2 comments to Does the State of Texas have some of your money?

  • Denise Reeves

    Uncle died without a Will. Never married, no children. Bank account funds are now held by Texas State Comptroller in unclaimed property. Account listed his sister, predeceased, as joint account. Cousin, child of sister predeceased, has been receiving information from the state who said an affidavit of heirship would be required. In my research do not know if the steps and costs are worth going thru what is required. Their are 12 nieces/nephews of the Uncle and we are only talking about ~$23k. Also, I believe the state has 7 years or 8 and then it becomes theirs. He died in November 2008. Since cousin has made contact does that stop the deadline? Also, is it too late to file the necessary documents in the courts?
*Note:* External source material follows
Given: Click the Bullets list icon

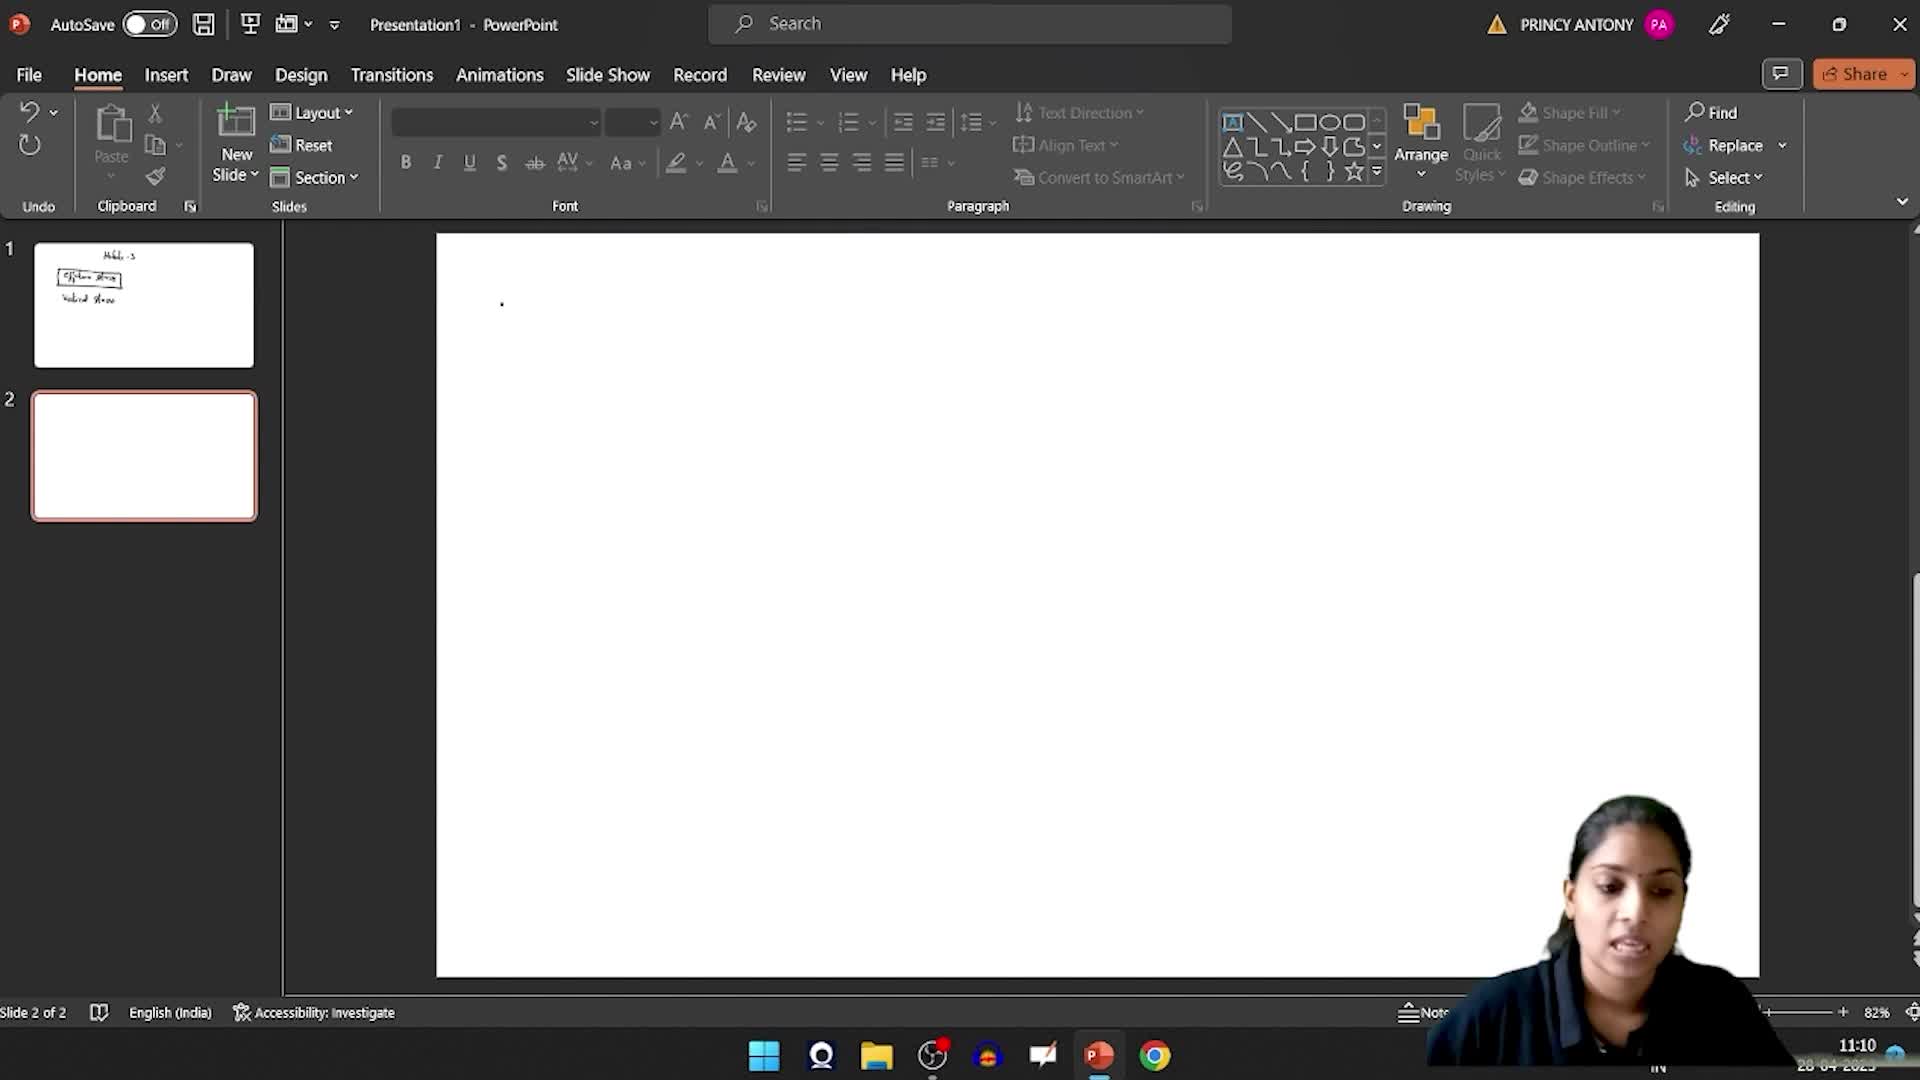Looking at the screenshot, I should tap(796, 122).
We do not know one or two disinterested parties either who could complete the affidavit, another issue.

  • Michell Bradie

    Whether the Comptroller’s office would accept an Affidavit of Heirship or require a Small Estate Affidavit (which is filed with the court, and can be filed more than 4 years from the date of death), both would need to be signed and notarized by ALL of the heirs at law, as well as two disinterested witnesses that could swear to the family history. Disinterested witnesses could be friends, or in-laws, so long as they are not direct lineal descendants. However, if you can’t come up with even two disinterested witnesses, then it can’t be done. If you could locate two disinterested witnesses, and everyone was able to sign and notarize the document, I believe most folks think it would be worth a little under $2,000 each person. You would need to double check with the Comptroller to make sure that the funds have not already escheated to the State of Texas. Just contacting the Comptroller’s office is not sufficient to stop the clock from running.